By participating in this public debate about the future of marriage, I would never, ever want to encourage any discrimination toward people with same-sex attractions. There are known cases where such individuals or groups have been ostracized, bullied and thus driven to physical or emotional pain. Yes, we have to and we are reaching out to such people and will continue to do so. But the answer to injustices against those who suffer with same-sex attraction cannot be the redefinition of marriage. That would simply compound one injustice with another and would definitely not be the compassionate or loving thing to do.
How do you address the claim that the Church is getting too political and detracting from its spiritual mission?
What is more central to the spiritual mission of the Church than fostering good, healthy marriages between husbands and wives and ministering to the varied challenges that they and their children face in their family life?
We have to remember, too, as the Holy Father has been reminding us of late, that the Church’s work in the public square contributes to the New Evangelization. It is not just the Church “doing politics,” but instead, constitutes her perennial task of forming consciences, promoting justice and announcing truths that are written on the human heart. In this way, we also point to the source of those truths — the eternal Word who has written them into the fabric of our human nature.

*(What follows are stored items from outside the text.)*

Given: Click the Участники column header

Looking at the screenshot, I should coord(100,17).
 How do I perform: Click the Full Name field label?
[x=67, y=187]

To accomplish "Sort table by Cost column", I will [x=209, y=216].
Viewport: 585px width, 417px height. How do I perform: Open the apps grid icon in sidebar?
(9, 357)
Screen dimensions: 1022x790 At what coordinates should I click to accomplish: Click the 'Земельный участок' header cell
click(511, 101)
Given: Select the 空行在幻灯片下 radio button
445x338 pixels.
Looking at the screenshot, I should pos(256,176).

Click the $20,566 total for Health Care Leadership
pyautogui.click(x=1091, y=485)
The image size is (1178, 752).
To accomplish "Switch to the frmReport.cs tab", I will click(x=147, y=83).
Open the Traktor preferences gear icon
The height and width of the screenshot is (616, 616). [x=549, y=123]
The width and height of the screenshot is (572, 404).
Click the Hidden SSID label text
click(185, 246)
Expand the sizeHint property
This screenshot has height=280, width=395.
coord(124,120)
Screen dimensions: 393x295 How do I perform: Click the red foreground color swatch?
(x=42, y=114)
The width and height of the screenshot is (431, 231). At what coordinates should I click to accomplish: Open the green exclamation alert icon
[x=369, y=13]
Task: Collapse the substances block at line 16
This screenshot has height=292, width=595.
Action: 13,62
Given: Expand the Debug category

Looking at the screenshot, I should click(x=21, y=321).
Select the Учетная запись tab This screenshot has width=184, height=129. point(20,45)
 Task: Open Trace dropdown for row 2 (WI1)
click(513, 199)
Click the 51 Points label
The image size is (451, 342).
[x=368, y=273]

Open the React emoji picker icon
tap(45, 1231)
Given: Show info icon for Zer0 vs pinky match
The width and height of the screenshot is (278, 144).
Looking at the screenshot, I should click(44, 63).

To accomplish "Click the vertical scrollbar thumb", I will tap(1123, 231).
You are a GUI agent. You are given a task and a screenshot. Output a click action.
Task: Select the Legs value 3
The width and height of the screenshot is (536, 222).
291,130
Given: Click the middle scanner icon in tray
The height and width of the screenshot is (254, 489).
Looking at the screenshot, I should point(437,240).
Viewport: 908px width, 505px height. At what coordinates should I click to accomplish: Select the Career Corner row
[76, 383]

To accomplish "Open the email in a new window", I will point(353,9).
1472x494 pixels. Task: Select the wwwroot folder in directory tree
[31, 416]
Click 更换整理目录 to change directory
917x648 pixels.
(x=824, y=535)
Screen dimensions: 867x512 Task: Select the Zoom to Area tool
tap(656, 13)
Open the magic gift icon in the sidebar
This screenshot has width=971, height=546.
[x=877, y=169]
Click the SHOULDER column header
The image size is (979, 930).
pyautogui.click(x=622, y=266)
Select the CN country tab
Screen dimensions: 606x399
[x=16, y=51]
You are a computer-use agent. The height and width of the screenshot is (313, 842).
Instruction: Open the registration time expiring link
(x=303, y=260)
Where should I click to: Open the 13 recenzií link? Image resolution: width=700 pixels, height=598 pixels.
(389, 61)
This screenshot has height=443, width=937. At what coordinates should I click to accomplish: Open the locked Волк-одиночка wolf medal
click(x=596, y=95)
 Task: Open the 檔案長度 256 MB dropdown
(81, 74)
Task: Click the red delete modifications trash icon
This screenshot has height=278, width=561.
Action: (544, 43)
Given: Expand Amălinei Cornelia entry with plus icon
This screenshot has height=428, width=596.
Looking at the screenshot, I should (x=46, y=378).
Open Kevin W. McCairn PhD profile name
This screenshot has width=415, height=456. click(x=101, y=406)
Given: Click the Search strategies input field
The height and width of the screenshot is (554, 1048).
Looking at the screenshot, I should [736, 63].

Unfortunately, it has become quite apparent, especially with the issue of the health-care insurance mandate, that there are forces desiring to exclude the voice of religion from the public square. Let’s be clear — that is discrimination.
In addition, I would say that we are not forcing our viewpoint on anyone. The point of rational inquiry and public debate is to arrive at the truth. Our view is that there cannot be one understanding of the human person for people of faith and another for people without faith. There can only be one, true understanding of the human person. Proposing those truths is the Church’s contribution to the discussion.
Catholics are struggling to find the words to defend marriage between one man and one woman, given the state of heterosexual marriages and the broad acceptance of same-sex relationships and the idea of granting them legal “rights.” How can they educate others on this issue when society as a whole is so far away from understanding the truth and meaning of human sexuality and God’s design for marriage?
We are facing a crisis over marriage in the Western world. What is so badly needed for couples and their children is a proper understanding of what marriage was meant to be “from the beginning,” as Jesus tells us in St. Matthew’s Gospel. And we have to take seriously the overwhelming scientific evidence that children flourish best in a home with a mother and father. I realize that this is not always possible, but we must work to see to it that it should be the norm.
The difficulty in attaining the ideal of marriage should not lead us to abandon that ideal, much less our voice in the public sector relative to its protection. Rather, it should compel us all, clergy and laity alike, to work for those conditions in our own homes, parishes, neighborhoods and, indeed, our state that protect and defend that which is good and necessary for authentic human flourishing. The best way to communicate the truth of marriage is encouraging couples to live their own marriage well and then equipping them to translate this truth and the natural law into a language that modern ears can understand.